Schlussklappe (2022)

Eine Filmkritik von Andreas Köhnemann

Wir fahren nach Saarbrücken!

Ein Mann und eine Frau laufen nach dem Kinobesuch zum Auto. Der Mann wendet sich direkt an uns Zuschauer:innen: Er sei überzeugt (und ein wenig genervt) davon, dass seiner Partnerin der Action-Blockbuster, den sie gerade zusammen geschaut haben, absolut nicht gefallen habe. Kurz darauf, als die beiden losfahren, blickt auch die Frau in die Kamera, um mit uns zu sprechen. Was wir hier sehen, ist indes nicht der Anfang einer Meta-RomCom, sondern ein Film in einem Film.

Die Drehbuchautorin und Regisseurin Rebecca (Pina Kühr) hat mit ihrem Freund Andie (Nikolaus Sternfeld) und dem Schauspielduo Saskia (Anne Düe) und Robert (Andreas Berg) den Low-Budget-Kurzfilm „Julia, I Like“ fertiggestellt. Der Traum von einem ersten Langfilm steht im Raum – doch erst mal gilt es nun, dieses kleine Projekt in Umlauf zu bringen. Nebenher hat Rebecca noch ein Zweitstudium als Lehrerin begonnen.

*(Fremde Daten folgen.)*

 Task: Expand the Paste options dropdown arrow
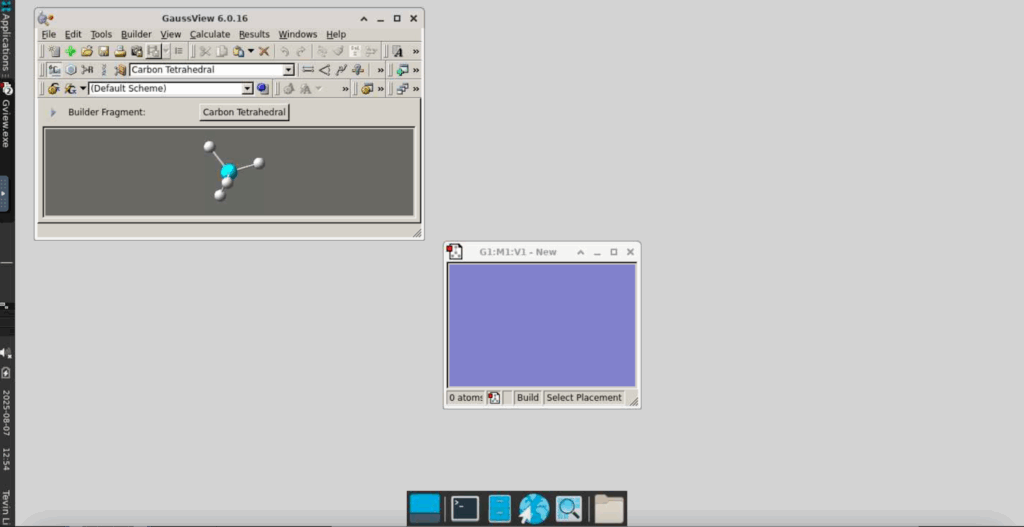[x=251, y=51]
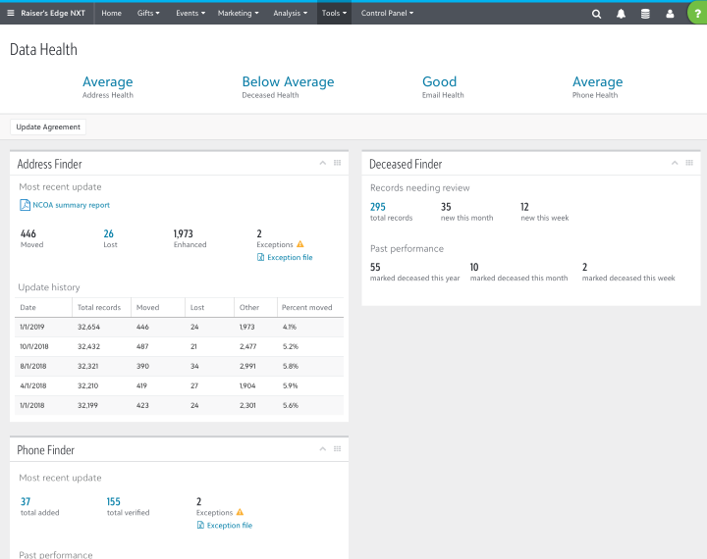Open the hamburger navigation menu
Screen dimensions: 707x559
pos(10,13)
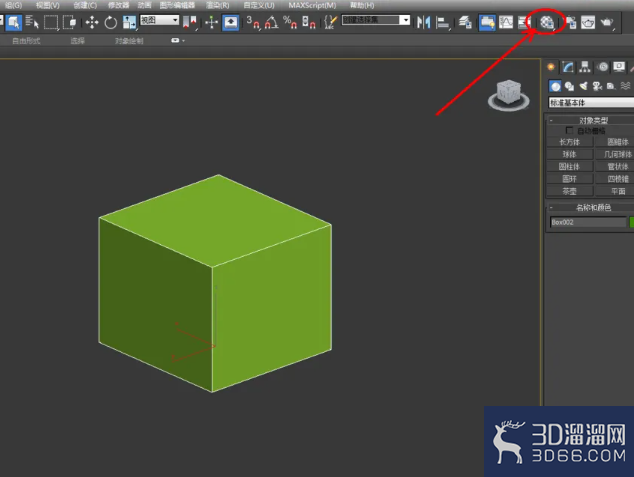Open the 标准基本体 primitive type dropdown

click(x=591, y=103)
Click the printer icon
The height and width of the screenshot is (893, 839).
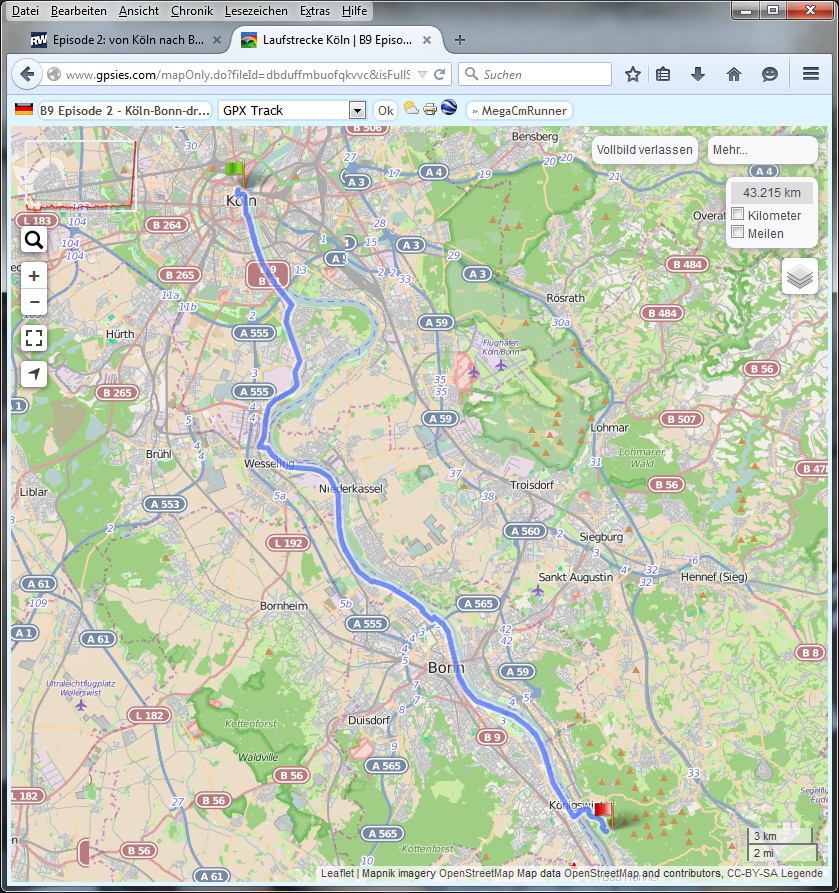(430, 110)
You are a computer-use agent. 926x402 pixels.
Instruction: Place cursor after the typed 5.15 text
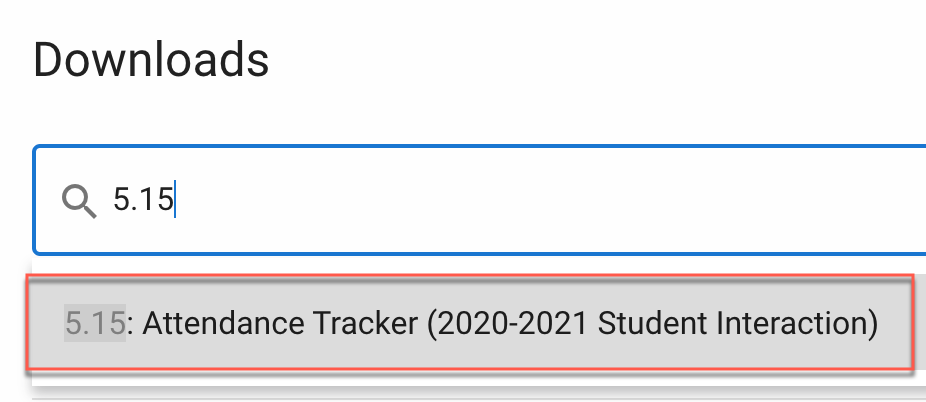(175, 200)
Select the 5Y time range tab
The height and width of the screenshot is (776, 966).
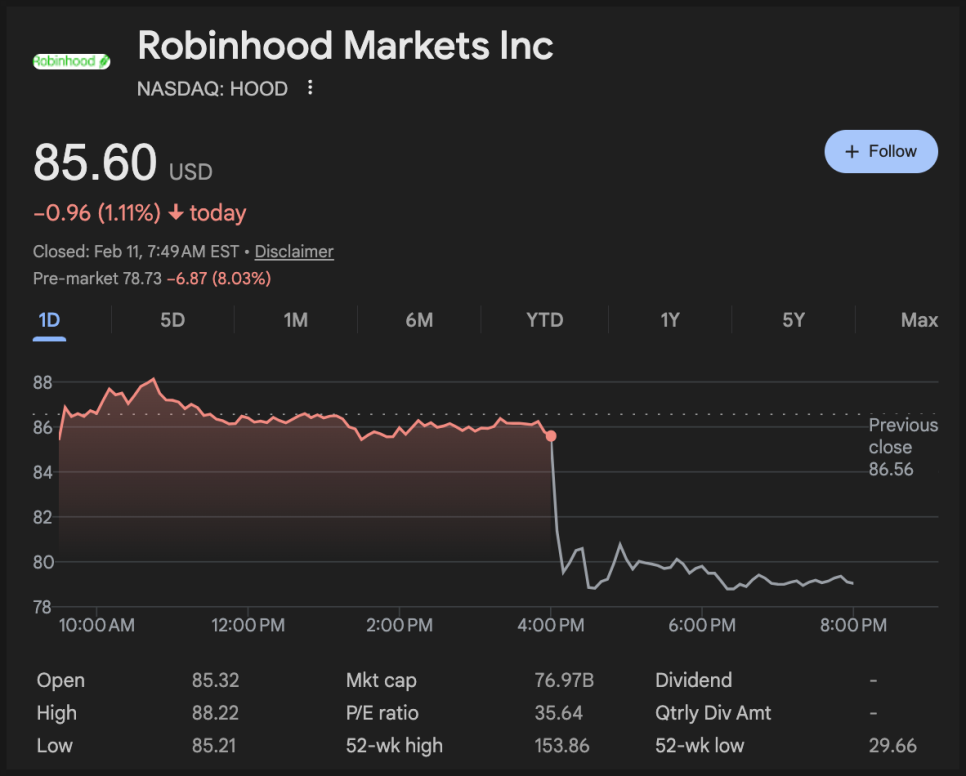click(x=793, y=320)
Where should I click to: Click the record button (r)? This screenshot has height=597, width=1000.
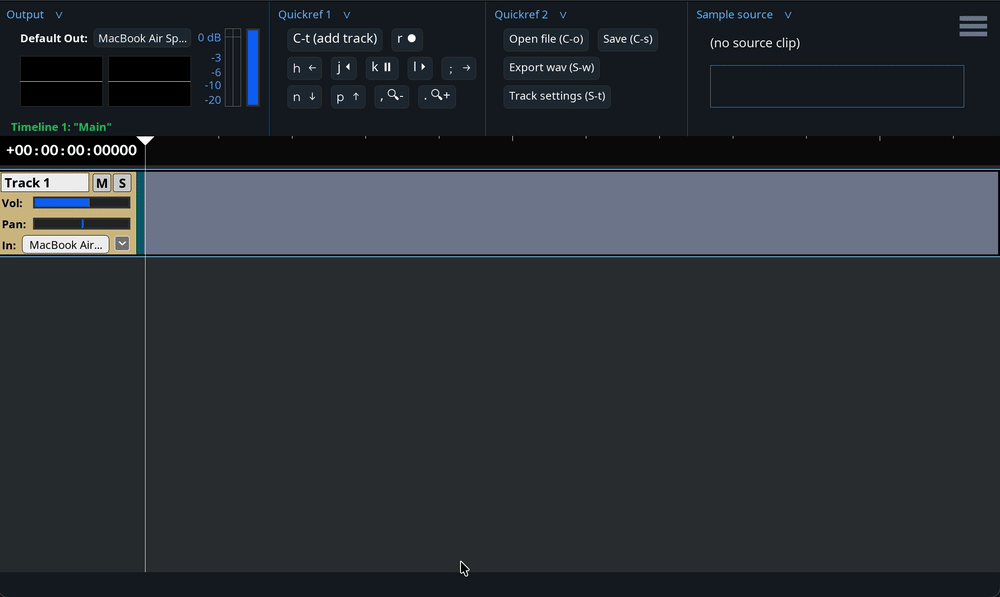click(x=406, y=39)
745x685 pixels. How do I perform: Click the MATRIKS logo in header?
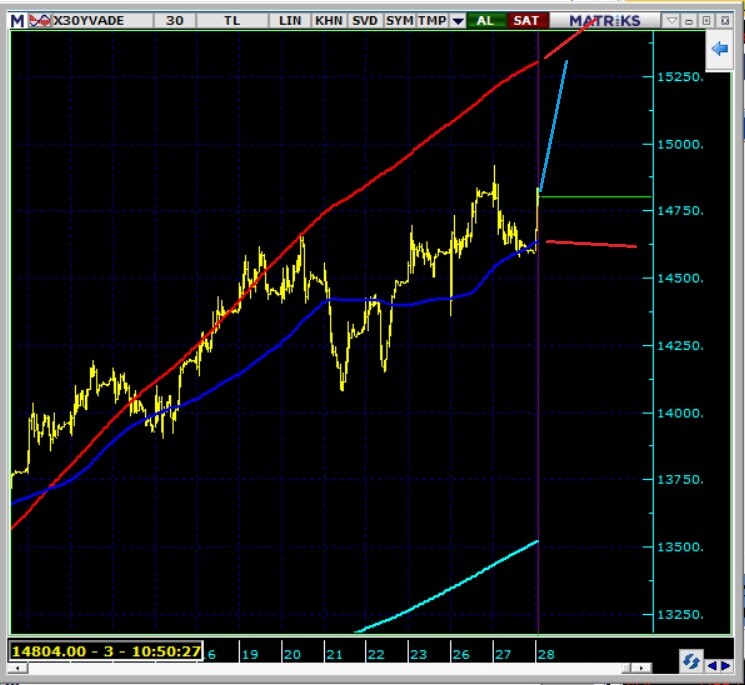click(605, 20)
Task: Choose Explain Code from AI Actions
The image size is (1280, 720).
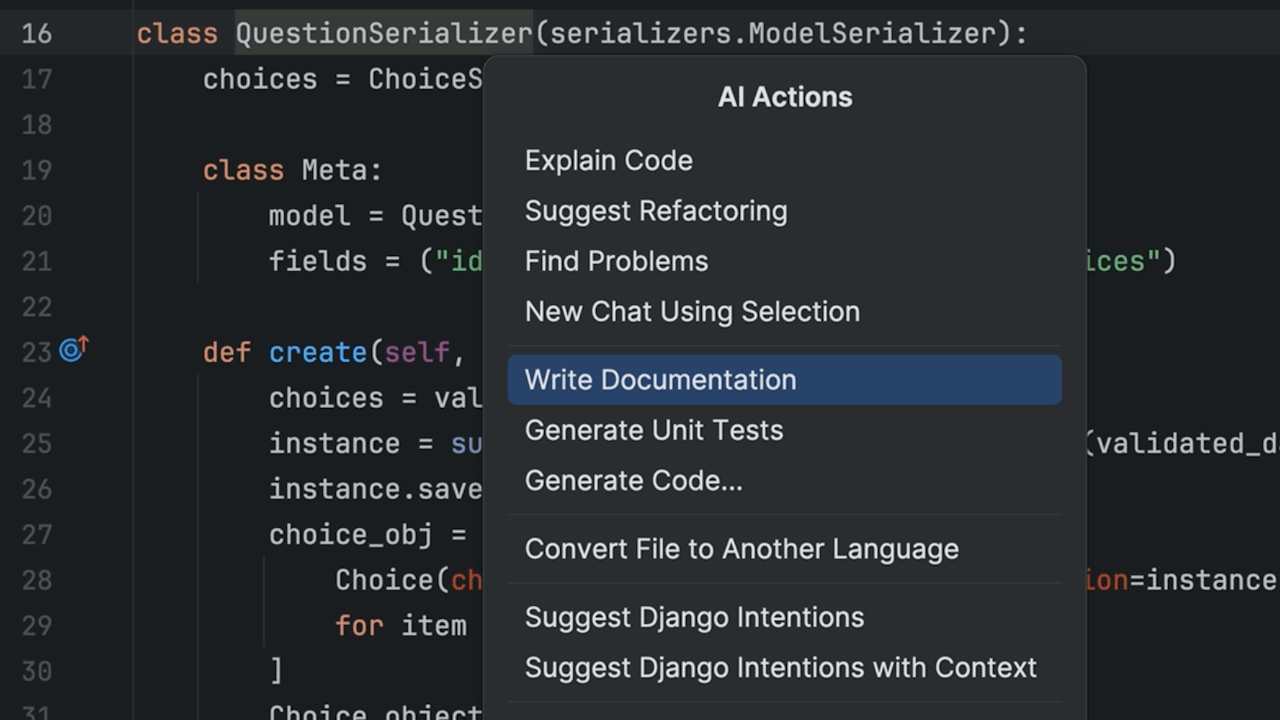Action: 608,160
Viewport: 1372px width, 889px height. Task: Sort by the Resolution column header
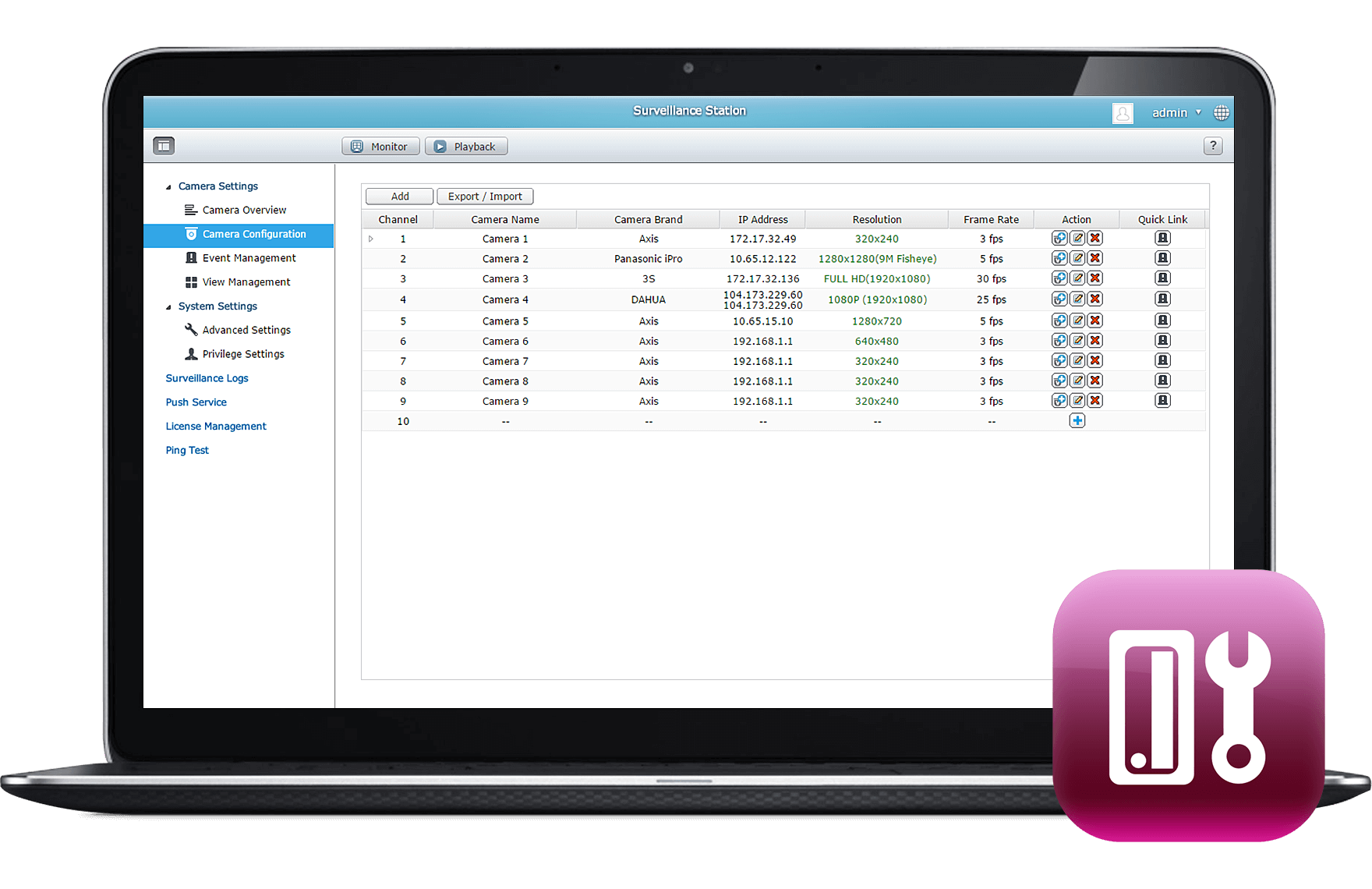(x=876, y=220)
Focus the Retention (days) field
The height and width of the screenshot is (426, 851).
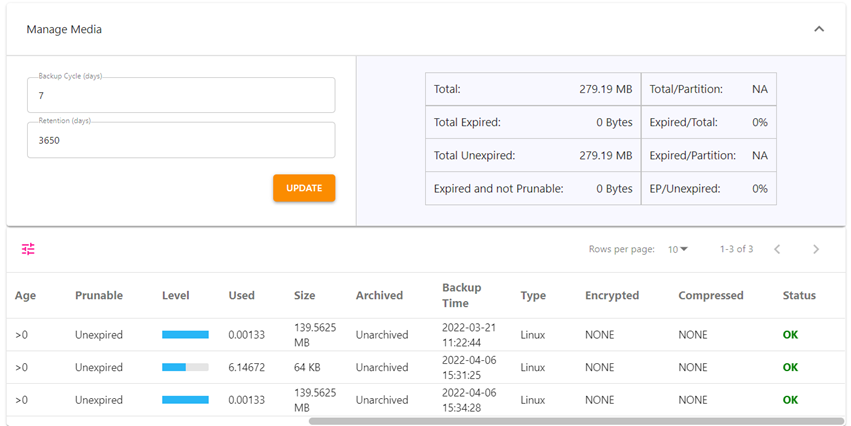coord(181,140)
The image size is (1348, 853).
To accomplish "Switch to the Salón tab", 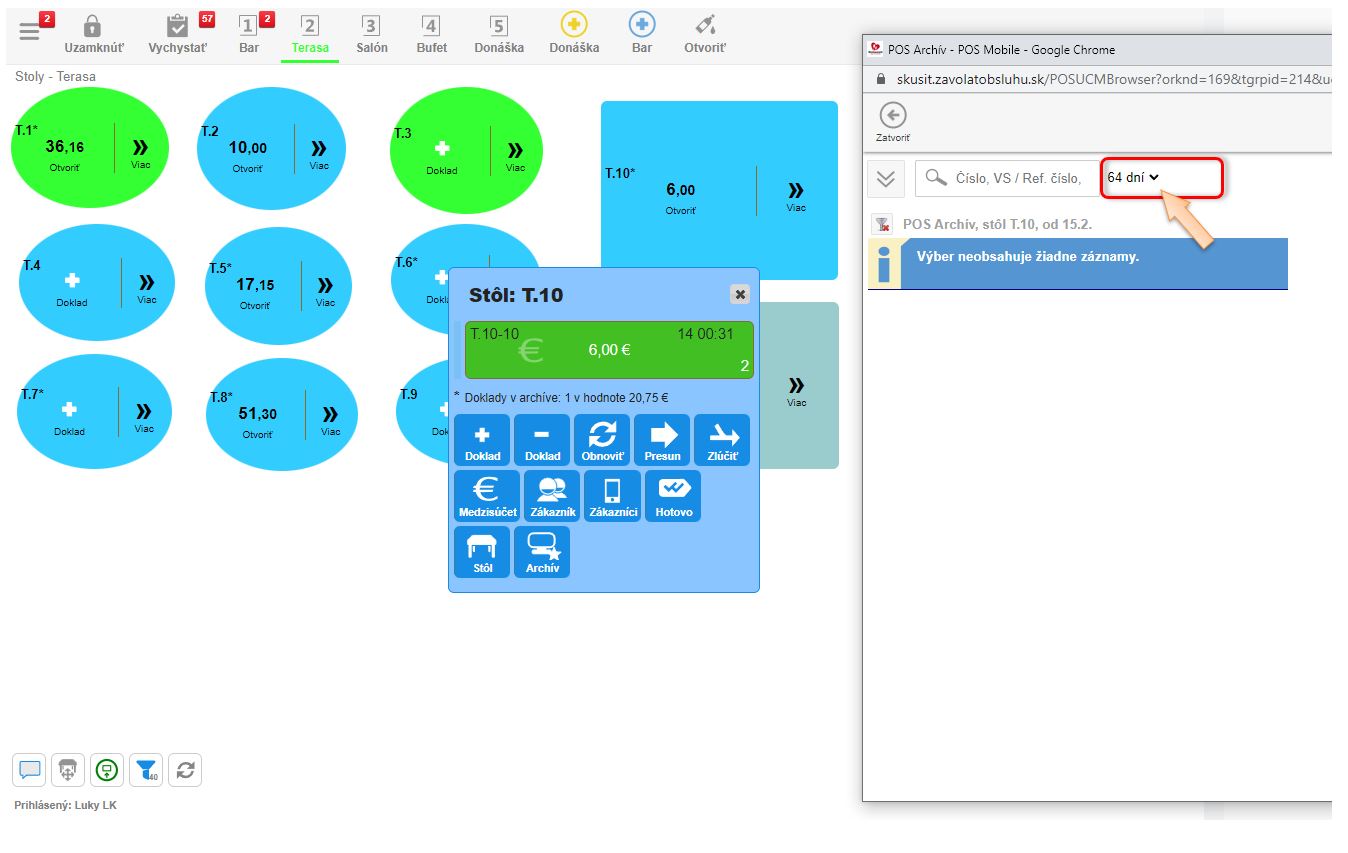I will [371, 34].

An der Frage, ob in diese recht unklare Zukunft ein Kind hineinpassen würde, zerbricht schließlich die Beziehung zu Andie. Als der Kurzfilm in den Wettbewerb des Filmfestivals Max Ophüls Preis eingeladen wird, macht sich das Quartett dennoch gemeinsam auf den Weg nach Saarbrücken. Neben diversen privaten Konflikten gibt es dort auch einige berufliche Herausforderungen zu bewältigen.

Niclas Mehne fängt in seinem Spielfilmdebüt Schlussklappe die besondere Stimmung auf einem deutschen Filmfestival ein – und zeigt, was es bedeutet, dort auf Karrierefortschritte zu hoffen. Beim Networking fallen immer wieder die gleichen Sätze. Hat überhaupt jemand Interesse daran und Lust darauf, den ambitionierten Pitch zu hören? Oder sind alle viel zu busy, gleichgültig, übermüdet? Die Frustration, die in erster Linie Rebecca als Regisseurin und Robert als (alternder) Schauspieler empfinden, wird nachvollziehbar vermittelt. „Seien Sie wieder 20!“, wird dem zunehmend verzweifelten Robert geraten – während Rebecca bei ihren Nonstop-Gesprächen ins Nichts zu reden scheint und später von einem Produzenten, der zunächst interessiert wirkte, einfach versetzt wird.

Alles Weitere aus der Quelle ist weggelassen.